Il est important de faire le point sur un sujet que l’on aurait tendance à mettre trop souvent entre parenthèses.

Cette mise au point tombe à point, elle était nécessaire pour rendre aux signes toute leur vigueur.

Qu’est-il de plus divers qu’un point ? Un point ; c’est tout.

Ça se fait, ça se double, c’est central, ça tricote, ça coût, ça reprise, ça culmine, c’est bon ou c’est mauvais, c’est rond, ça se colle aux virgules, ça questionne, ça affirme, ça s’exclame, ça compte, ça dit le manque, ça localise, ça repère, çà tombe où il faut, ça remet les choses en place, parfois ça doute et ça reste en suspension, ça se perche sur les i, ça rend les trémas archaïques en dénudant la naïade tout en faisant de Caïn un fratricide.

Un point, ça redonne du souffle à une phrase qui s’essouffle, ça permet aux amoureux dont la flamme s’émousse de prendre un second souffle, ça fixe des repères sur la carte de la vie, et puis, un jour, vient le dernier, celui qui marque le passage du noir des choses que l’on avait à dire au blanc des choses qu’on ne dira plus.

Le point, ça met les mots en musique, ça module les phrases pour qu’elles chantent plus qu’elles ne disent les choses de la vie.

Une phrase, c’est comme un tas d’olives dans un souk de Marrakech. Si on veut que les autres l’aiment, il faut de chaque lettre brille comme un fruit neuf, que les mots soient bien rangés, que les lettres soient parfumées, que ça soit beau à voir, un plaisir pour les yeux.

Une phrase, ça a des courbes, des lignes, c’est comme le corps d’une danseuse, ça ondule, se tord, se redresse. Ça vit puisque ça donne envie.

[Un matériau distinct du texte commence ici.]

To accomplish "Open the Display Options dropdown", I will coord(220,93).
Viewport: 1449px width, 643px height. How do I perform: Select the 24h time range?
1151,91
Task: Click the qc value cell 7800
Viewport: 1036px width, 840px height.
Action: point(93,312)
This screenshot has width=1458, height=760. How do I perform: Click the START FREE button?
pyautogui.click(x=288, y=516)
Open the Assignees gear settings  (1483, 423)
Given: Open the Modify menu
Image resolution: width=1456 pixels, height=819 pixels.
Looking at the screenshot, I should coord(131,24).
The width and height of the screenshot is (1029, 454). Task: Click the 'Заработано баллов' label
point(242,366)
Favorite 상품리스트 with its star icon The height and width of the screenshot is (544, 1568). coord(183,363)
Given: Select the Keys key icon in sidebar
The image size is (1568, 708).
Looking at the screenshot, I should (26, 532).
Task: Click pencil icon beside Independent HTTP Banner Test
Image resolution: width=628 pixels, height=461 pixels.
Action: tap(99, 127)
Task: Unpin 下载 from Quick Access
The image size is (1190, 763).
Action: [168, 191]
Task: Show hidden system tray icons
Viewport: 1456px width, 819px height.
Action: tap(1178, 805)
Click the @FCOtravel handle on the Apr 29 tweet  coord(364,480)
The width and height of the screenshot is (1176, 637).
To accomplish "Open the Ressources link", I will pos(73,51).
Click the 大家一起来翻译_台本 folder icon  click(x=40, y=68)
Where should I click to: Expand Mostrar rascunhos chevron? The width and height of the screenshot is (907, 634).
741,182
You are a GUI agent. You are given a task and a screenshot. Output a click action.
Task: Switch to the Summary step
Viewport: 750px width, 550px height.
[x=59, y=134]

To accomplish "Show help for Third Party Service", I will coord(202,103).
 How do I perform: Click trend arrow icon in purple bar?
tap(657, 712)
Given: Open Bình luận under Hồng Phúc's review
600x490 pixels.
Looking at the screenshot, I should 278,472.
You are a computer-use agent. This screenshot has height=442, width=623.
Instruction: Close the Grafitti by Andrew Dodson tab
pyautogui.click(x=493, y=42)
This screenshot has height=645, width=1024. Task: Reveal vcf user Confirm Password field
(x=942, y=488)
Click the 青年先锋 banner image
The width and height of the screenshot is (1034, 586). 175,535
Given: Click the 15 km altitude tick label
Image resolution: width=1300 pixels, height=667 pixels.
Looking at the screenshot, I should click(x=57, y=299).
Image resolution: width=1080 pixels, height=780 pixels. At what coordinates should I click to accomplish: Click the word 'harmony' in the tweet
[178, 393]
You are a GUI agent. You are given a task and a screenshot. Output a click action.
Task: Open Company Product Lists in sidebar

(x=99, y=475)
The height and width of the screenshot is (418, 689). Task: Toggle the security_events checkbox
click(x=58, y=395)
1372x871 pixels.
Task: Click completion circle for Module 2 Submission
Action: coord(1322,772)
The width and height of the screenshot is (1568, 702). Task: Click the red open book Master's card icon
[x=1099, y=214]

Une phrase, ça respire, ça glisse sur le papier en tirant la musique des mots, ça met bout à bout des bribes sans couleurs sur la portée des choses à dire pour en faire des choses dites avec amour, avec humour, avec légèreté… alors, les gens qui ne finissent pas leurs phrases ne peuvent aimer ni la danse, ni la musique.

Ils ne peuvent pas non plus aimer les couleurs puisque les couleurs c’est la combinaison de milliers de points sur la fadeur originelle. Les mots, ça peut être bleu comme une orange, ça peut être rouge quand ça gueule la colère, ça peut être un peu safran quand c’est ni bleu ni rouge, quand c’est des demi-mots, des mots dits à demi ou des mots à demi dits…

Les mots, quand c’est rangé dans une phrase, c’est un peu comme une rangée d’épices, pointu comme des pyramides, rond comme des poitrines pleines de vie.

D’ailleurs, les mots ça peut avoir du goût si on a pris le temps de mettre au point la recette. Ça peut être sucré comme des épices. Ça peut aussi être amer ou rugueux parce que c’est vrai, comme les mains d’un paysan qui cueille les épices que d’autres vendent sur les marchés.